Este texto é da Dulcinéa Sotnas, que conheci na fila do show do Bacamarte.
Ou foi em viagem que fiz a La Mancha?
Jabuti no lixo
Se perguntar a qualquer pessoa que tem um jabuti de estimação, dirá que tem uma tartaruga.
Por isso andei pensando que podia ser culpa da fábula. A tartaruga é
que é lenta; Do jabuti...Ninguém sabe. Não se escreve sobre jabuti.
Ele não é personagem de coisa nenhuma. Parece que nunca o viram, e se
viram, acharam que era tartatuga. Ou até cágado. Nunca um jabuti.
Com o de lá de casa não foi diferente. Um amigo do pai, o mesmo que
vendia pintinhos coloridos, me deu um jabuti. E era lento como os
outros. Não tinha muita graça ter um, a não ser na hora do almoço.
Eu cortava um pedacinho de alface com a mão e balançava no ar, perto do
chão, esperando que o touro quelônio avançasse. Ele olhava pros
lados com ar blasé, fingindo não ver. Não sei se ele ignorava de todo,
já que dizem que tem muito bicho piticego. Uma hora ele vinha
moroso, se arrastando, sem saber exatamente por que ia naquela direção e
abocanhava um vinte avos daquele já pedacinho. Das coisas mais
bonitas que existe é ver jabuti comer. A boca miúda, sem lábios, sem
nada. É só um risco na cara. Um risquinho. E só abre pra comer alface.

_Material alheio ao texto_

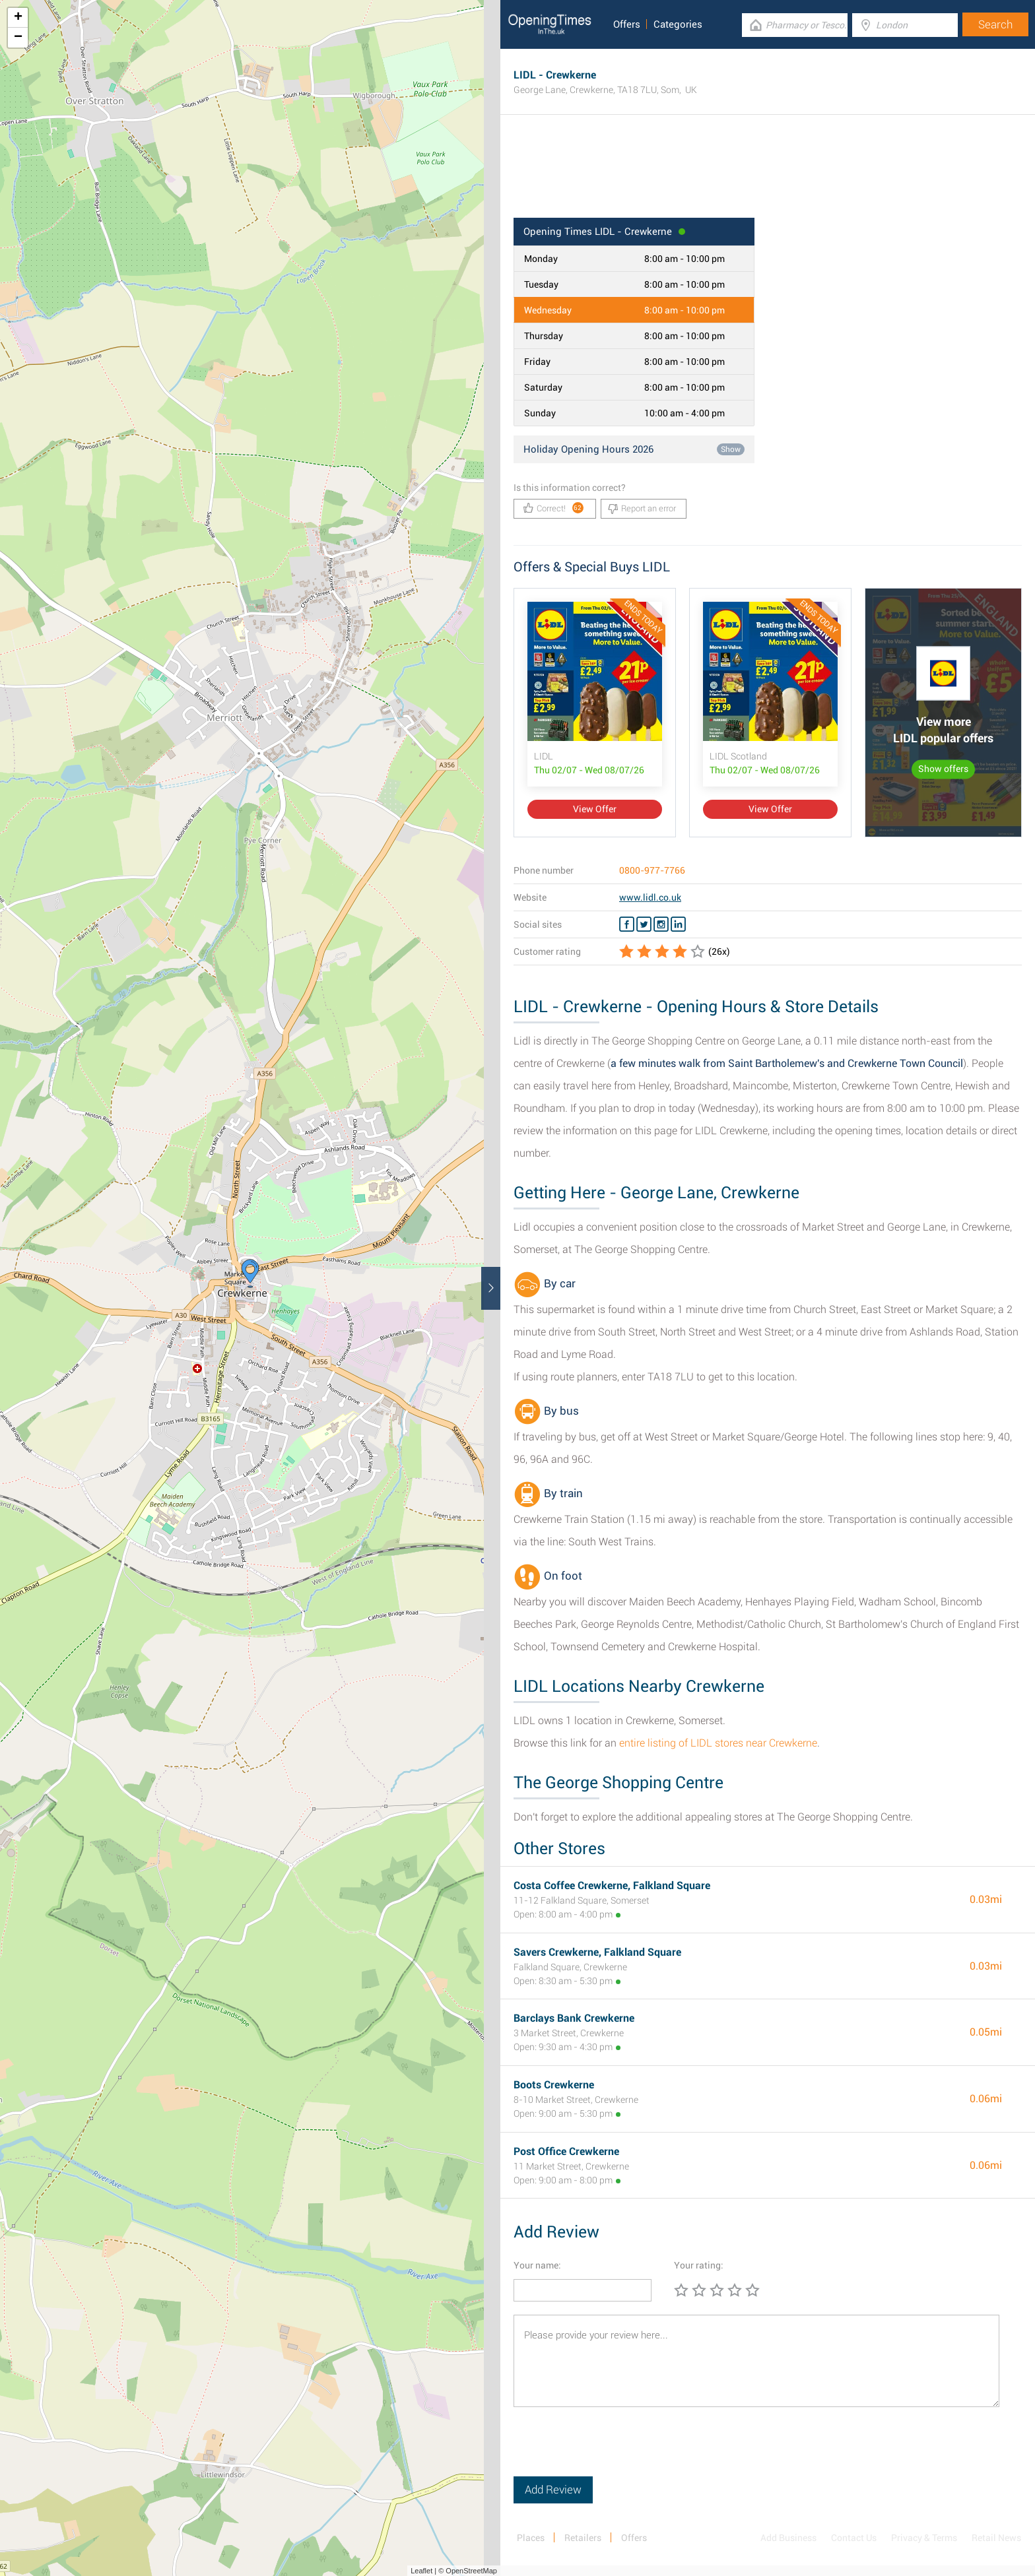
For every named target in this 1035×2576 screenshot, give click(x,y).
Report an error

O jabuti não tinha nome porque jabuti já parece nome. É apelido
carinhoso do velho amigo de infância. Era desajeitado, como todo bom
mocorongo, fazendo cabaninha, se escondendo atrás do sofá e atrás
de qualquer coisa que tivesse um lado de trás. Não era casmurrice, mas
pura e simples timidez. Que o diga a carapaça, fruto de uma gimnofobia aguda. Freud explica.
Passei a me acostumar com a epifania do meio-dia e a comer mais e mais
alface. Ele, o jabuti, sempre ali de esguelha, esperando a sala ficar
vazia para surgir por detrás da cortina. Acho que confiava em mim e
desconfio que sabia do frisson que provocava a cada mordida. Assim ele
vinha, a passos de jabuti, mas agora com uma pressa pouco comum.
Um dia não tinha alface, só tomate. Ele veio mesmo assim. Descobri então que era daltônico.
Na semana seguinte, o grito da mãe
- Vai botar o lixo pra fora que o caminhão já vem!
Lixo na hora do almoço. É um absurdo. Mas criança que protesta leva chinelada na testa. Voltei correndo pra minha alface.
Os jabutis não sentem cheiro de comida, mas o meu sentia. Hoje deve estar resfriado.
Deve ter comido as folhas feias e queimadas no chão da cozinha.
Quanta indiferença.
Nos cantos da sala só havia arestas. E o almoço esfriou.
Não poderia ter sumido assim. Não sem despedida, sem me convidar para comer ali no chão frio da sala uma única vez.
Entrou no fundo do saco preto de lixo e se misturou aos restos da casa. Nunca mais o vi.
Foi assim que experimentei o primeiro amor. E a primeira perda.